BEGIN DATA LISTING

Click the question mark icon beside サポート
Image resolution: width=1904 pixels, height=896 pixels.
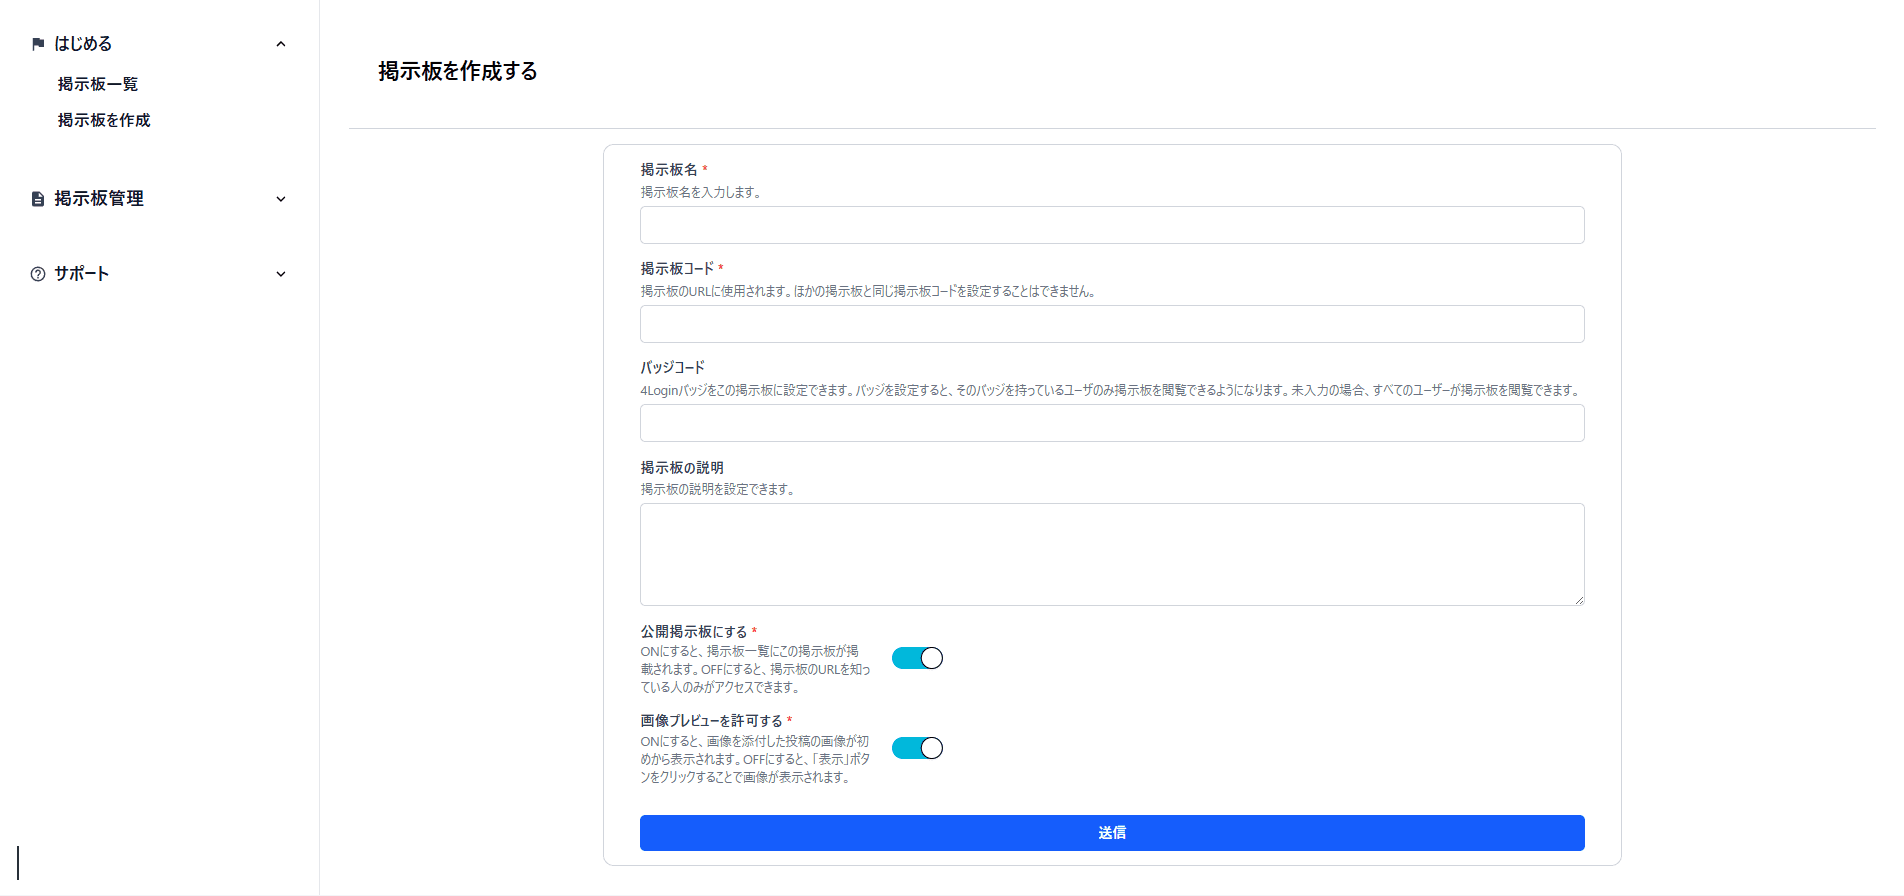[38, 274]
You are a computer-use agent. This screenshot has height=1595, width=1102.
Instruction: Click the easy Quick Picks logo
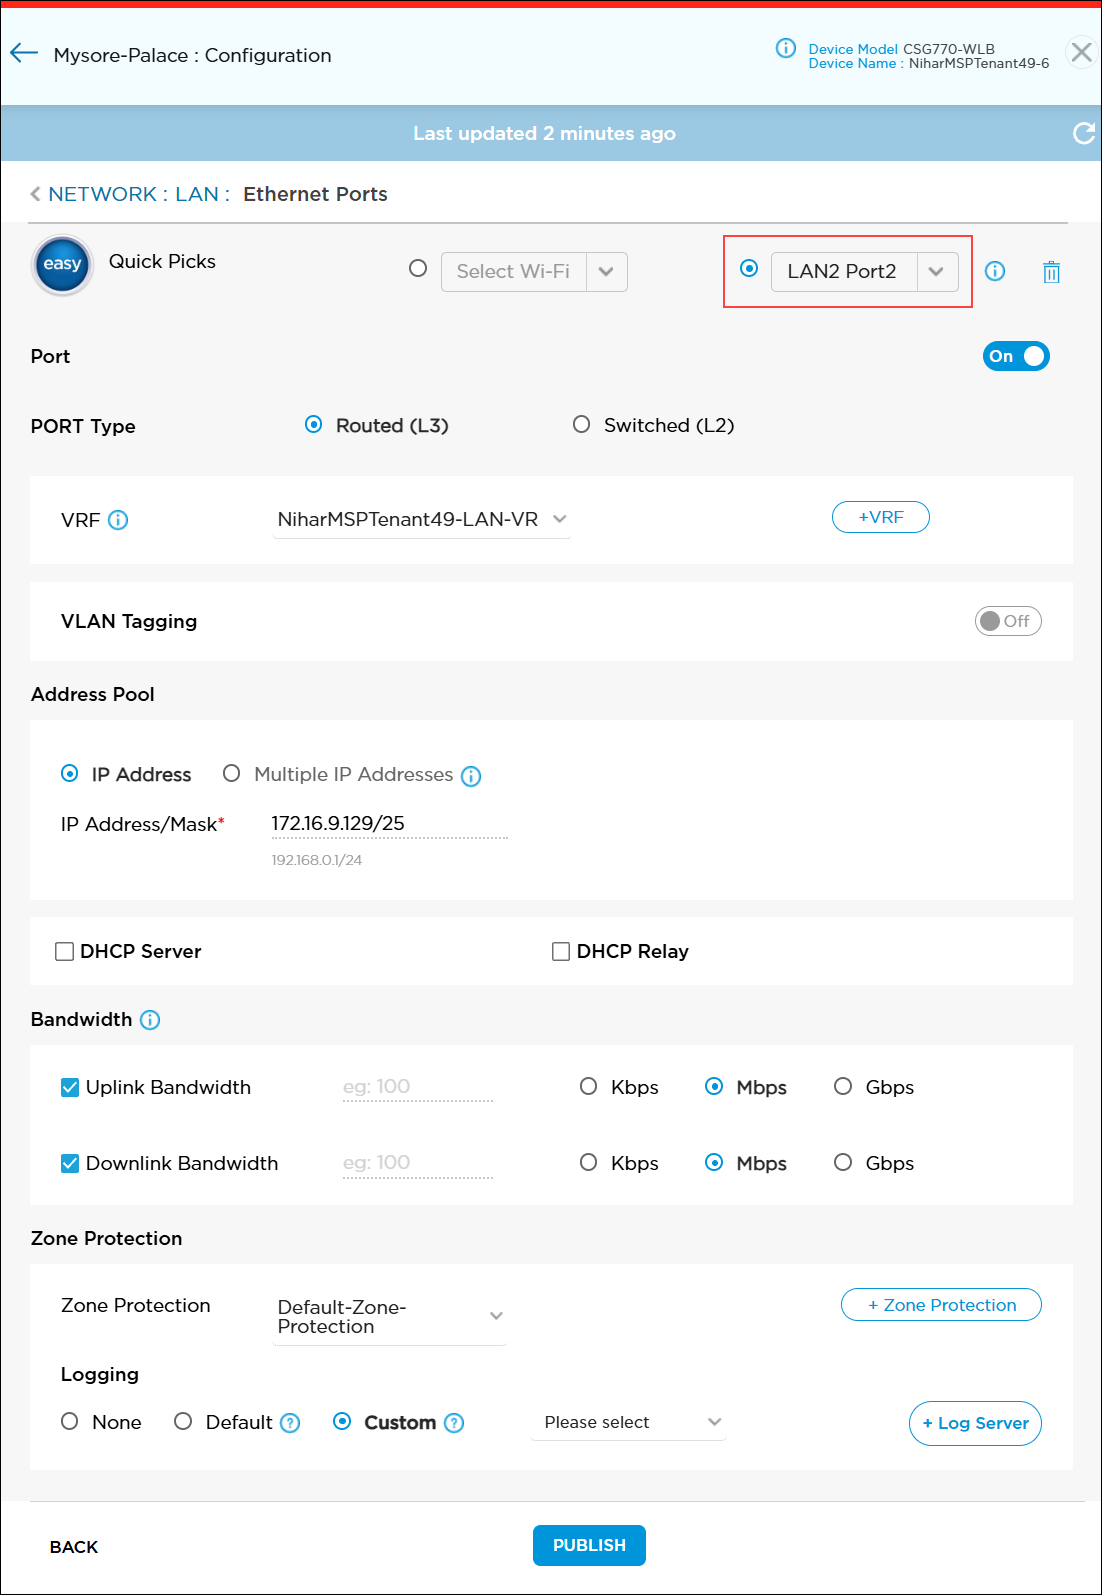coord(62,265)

END DATA LISTING
BEGIN DATA LISTING

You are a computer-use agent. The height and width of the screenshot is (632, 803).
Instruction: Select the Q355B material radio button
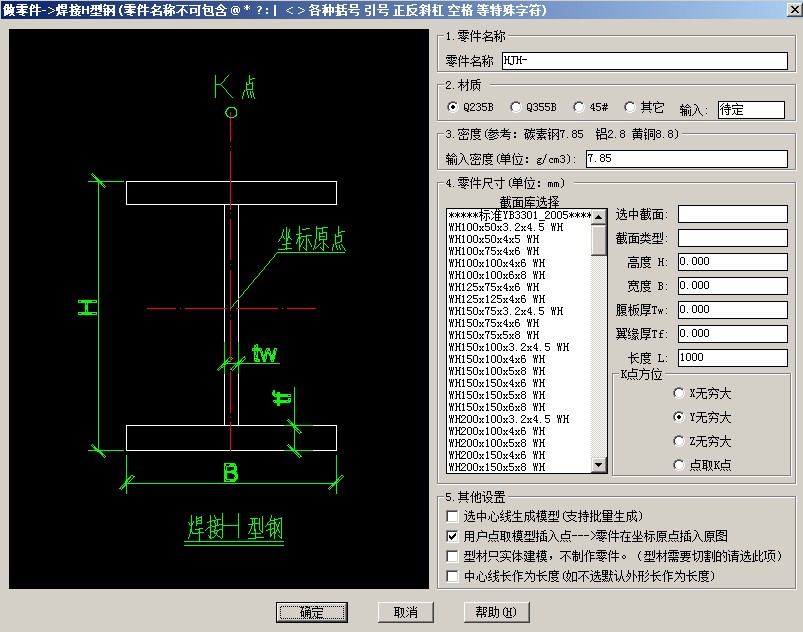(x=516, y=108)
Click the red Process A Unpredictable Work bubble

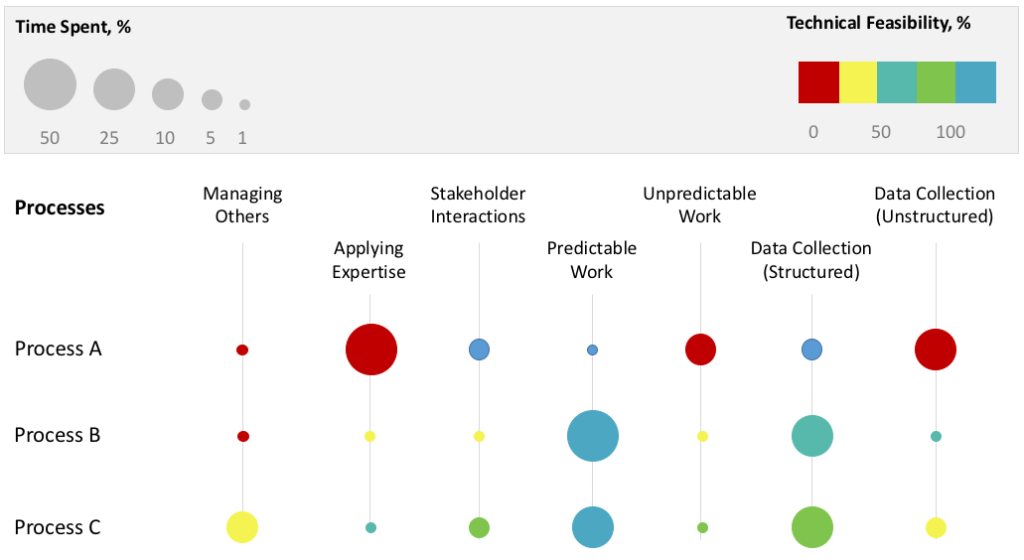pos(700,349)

END DATA LISTING

• **PROBLEM STATEMENT**: Find the lines above that contain "agent" and give their count, with nothing added.

• **EXERCISE RESULT**: 2